Sir, I'm not abusing. I'm just asking why you are acquiring this type of company to collapse the balance sheet. And one side, you are saying that we are doing good, sir, UP depreciated 20% do you know, sir. And due to other income of...

Partha DeSarkar

executive
#143

Sir, the PAT has improved 16.6%. Have you noted that?

Unknown Attendee

attendee
#144

Sir, 16.6% means, sir, INR 80 crores is other income. You are not at all improving company at any point of time from last 5 years, I'm holding these shares and nothing I have got from this company. And whenever I ask this company, why you are keeping this loss-making companies continuously and why you are feeding these companies continuously.

Partha DeSarkar

executive
#145

No.
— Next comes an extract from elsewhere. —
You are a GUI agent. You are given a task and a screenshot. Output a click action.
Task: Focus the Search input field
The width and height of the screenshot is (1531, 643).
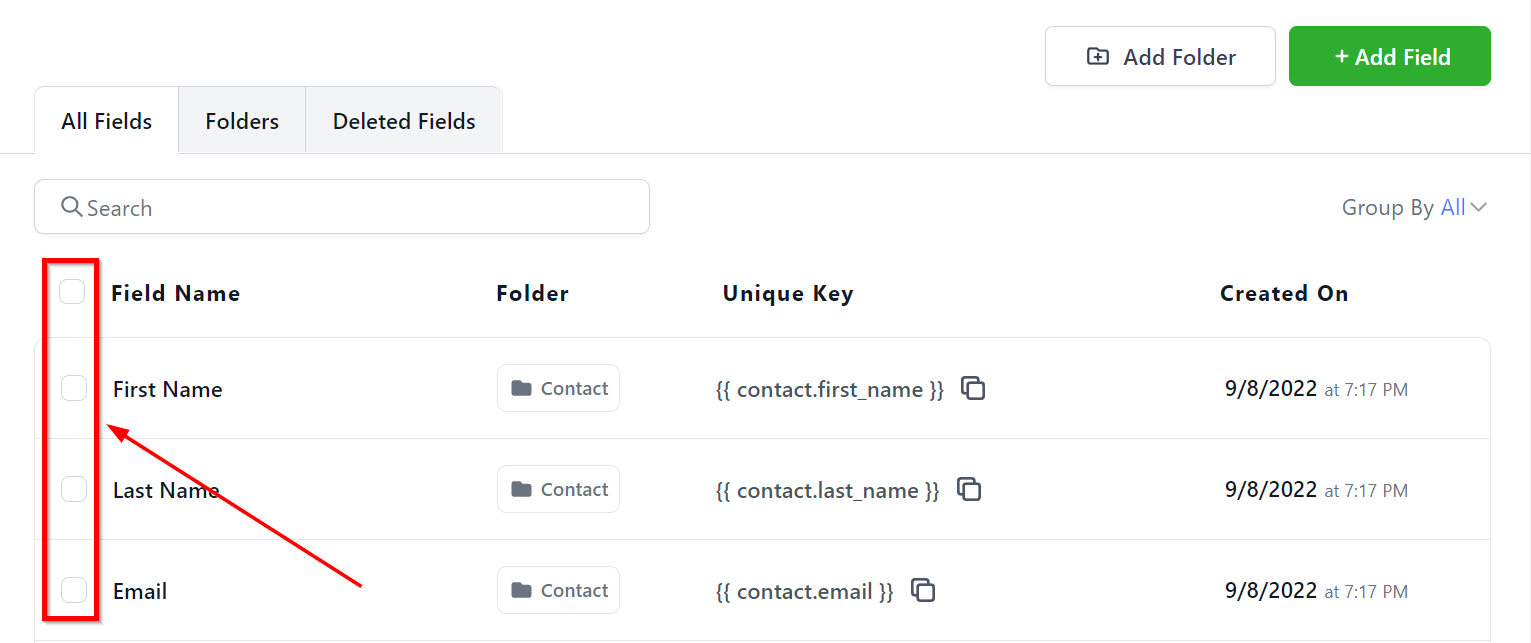360,208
So we will decide sometime soon as to whether we want to continue those operations or not.

Unknown Attendee

attendee
#146

Sir, [Foreign Language]

Partha DeSarkar

executive
#147

One minute. One minute. You made various acquisitions, right, where we are feeding somebody else, you made these kind of comments right now, right? This call is being recorded.

Unknown Attendee

attendee
#148

Yes, sir. I have no problem because what I'm feeling -- I'm feeling -- means a shareholder which is not at all getting any benefit from -- means this is Hinduja Global company. And one more thing, I'm telling you, sir, when you have transferred INR 340 crores or whatever be the amount to your related companies, means sir, this is, what is going on. Means they -- one side in Hinduja Group companies, they are acquiring shares from the market in the March month, at cheaper rate and the rate has been doubled, sir, when they can invest companies money by investing in secure lease, why you can't do it that 1 sir, then?

Partha DeSarkar

executive
#149

Sorry, I'm not able to understand your question.

Unknown Attendee

attendee
#150

Sir, Hinduja Global [Foreign Language] IndusInd Bank [Foreign Language] shares acquire [Foreign Language] share [ Foreign Language]

Partha DeSarkar

executive
#151

I'm sorry, I'm not able to understand. Hinduja Global has done what?

Unknown Attendee

attendee
#152

Loan amount group companies [Foreign Language] Hinduja Group Companies.

Partha DeSarkar

executive
#153

No. You said Hinduja Global. So you have to be very clear about what question you're asking, right? So I told you that we have gone and bought some shares of IndusInd Bank.

Unknown Attendee

attendee
#154

Sir, group company...

Operator

operator
#155

Sorry to interrupt you. This is the operator. [ Mr. Basu ], may we request that you return to the question queue for follow up questions. Ladies and gentlemen, due to time constraint, we'll take this as the last question. I would now like to hand the conference over to Mr. Ravi for closing comments.

Ramalingam Ravi

executive
#156

Thank you, Faizan. Again, Ravi here. Thank you to all the participants for joining us on the call. Is there any further questions or clarifications about [Technical Difficulty] strategy and on the full year financials, please e-mail me to our Pala, the CFO. And we'll more than happy to get back to you. This is Ravi signing off on behalf of HGS management. Thank you. Thank you.

Partha DeSarkar

executive
#157

Thank you.

Srinivas Palakodeti

executive
#158

Thank you, everyone.

Operator

operator
#159

On behalf of Hinduja Global Solutions, that concludes this conference. Thank you for joining us, and you may now disconnect your lines.